Analysis of Internal Common Rail Injector Deposits via Thermodesorption Photon Ionization Time of Flight Mass Spectrometry
journal contributionposted on 17.12.2015, 09:40 authored by Kornelia Lau, Rene Junk, Sophie Klingbeil, Ulrike Schümann, Thorsten Streibel
Increasing reports about malfunctions in common rail injector (CRI) systems lead to a more intensive research on diesel fuel injection systems, which are working under higher pressures and temperatures. Under these conditions, deposits were formed and deteriorated the injector performance. Therefore, it is necessary to investigate the formed deposits to avoid injector sticking. Previous studies have identified different substance classes, such as alkanes, carboxylic salts, and aromatic hydrocarbons in the deposits. In particular, aromatics and polycyclic aromatic hydrocarbons (PAHs) are suspected to produce insoluble solid precipitates. In this study, thermodesorption resonance-enhanced multiphoton ionization time-of-flight mass spectrometry (REMPI–ToF–MS) as a novel analytical technique for direct measurements of aromatic-containing deposits on injector parts was performed. Experiments were carried out in a self-made test bench, where the CRI were installed.

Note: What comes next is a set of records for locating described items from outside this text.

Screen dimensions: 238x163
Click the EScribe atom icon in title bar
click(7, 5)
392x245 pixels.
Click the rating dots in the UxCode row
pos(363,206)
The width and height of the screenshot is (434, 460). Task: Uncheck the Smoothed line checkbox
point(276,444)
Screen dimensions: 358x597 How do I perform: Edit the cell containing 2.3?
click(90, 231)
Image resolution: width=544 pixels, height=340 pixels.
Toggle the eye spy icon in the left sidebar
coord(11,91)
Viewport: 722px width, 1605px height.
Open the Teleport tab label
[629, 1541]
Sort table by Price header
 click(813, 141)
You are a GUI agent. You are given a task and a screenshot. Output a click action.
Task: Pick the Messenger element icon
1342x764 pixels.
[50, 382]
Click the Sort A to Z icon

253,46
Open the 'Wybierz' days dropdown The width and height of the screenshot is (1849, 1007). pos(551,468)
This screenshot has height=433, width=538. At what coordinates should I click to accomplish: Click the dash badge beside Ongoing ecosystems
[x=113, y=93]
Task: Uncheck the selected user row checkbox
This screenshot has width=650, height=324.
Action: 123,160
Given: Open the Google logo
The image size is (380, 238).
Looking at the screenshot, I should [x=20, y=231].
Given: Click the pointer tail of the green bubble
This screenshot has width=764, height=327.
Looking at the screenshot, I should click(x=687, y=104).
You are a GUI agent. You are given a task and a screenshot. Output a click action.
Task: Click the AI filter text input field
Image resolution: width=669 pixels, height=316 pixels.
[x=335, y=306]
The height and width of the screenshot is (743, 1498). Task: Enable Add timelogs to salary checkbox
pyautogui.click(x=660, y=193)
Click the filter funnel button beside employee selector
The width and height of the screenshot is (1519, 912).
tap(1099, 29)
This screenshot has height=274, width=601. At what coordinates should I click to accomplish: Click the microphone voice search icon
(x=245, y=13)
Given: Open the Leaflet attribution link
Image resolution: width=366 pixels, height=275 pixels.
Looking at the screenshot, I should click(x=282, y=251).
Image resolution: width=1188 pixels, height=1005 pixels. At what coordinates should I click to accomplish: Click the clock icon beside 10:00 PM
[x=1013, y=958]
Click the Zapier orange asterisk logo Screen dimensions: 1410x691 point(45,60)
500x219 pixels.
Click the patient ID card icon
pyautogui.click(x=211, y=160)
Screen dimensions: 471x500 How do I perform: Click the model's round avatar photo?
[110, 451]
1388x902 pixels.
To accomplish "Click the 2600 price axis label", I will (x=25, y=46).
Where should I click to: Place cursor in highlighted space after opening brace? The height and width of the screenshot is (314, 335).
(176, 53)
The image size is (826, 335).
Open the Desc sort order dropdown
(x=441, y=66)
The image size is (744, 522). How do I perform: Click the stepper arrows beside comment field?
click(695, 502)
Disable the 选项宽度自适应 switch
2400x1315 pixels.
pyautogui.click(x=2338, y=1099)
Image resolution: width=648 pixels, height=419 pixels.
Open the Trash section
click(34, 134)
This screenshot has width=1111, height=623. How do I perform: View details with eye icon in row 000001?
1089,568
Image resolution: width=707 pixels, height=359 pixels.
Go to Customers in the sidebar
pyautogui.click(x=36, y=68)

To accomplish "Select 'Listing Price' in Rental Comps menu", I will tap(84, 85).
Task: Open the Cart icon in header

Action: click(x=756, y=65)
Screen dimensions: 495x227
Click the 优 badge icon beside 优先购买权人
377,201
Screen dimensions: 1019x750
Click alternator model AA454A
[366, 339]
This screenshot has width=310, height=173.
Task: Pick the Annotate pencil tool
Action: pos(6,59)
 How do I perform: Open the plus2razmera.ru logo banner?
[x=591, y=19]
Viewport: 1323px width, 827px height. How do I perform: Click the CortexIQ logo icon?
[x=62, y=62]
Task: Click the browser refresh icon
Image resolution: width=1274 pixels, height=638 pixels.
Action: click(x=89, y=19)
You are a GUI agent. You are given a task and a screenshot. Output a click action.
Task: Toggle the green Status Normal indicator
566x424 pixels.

The influence of the temperature, injection pressure, injection amount of used fuel, and fuel composition on the tendency to form deposits on the metal surface of commercial CRI parts, especially its ring, was investigated. In most cases, the rings were directly analyzed by the aromatic-selective REMPI technique without any sample preparation. The temperature program of the used carbon analyzer (CA) helps to separate the desorbing material into volatile and non-volatile organic matter during the pyrolysis under a helium atmosphere within the oven of the CA. The results concentrate on the volatile organic matter desorbing step and indicate a strong influence of the temperature and fuel composition on the amount of analyzed aromatic compounds. They were not equal, with the results of thickness layer measurements in individual cases. Comprehensive analytical methods, such as single photon ionization (SPI), are needed for further information.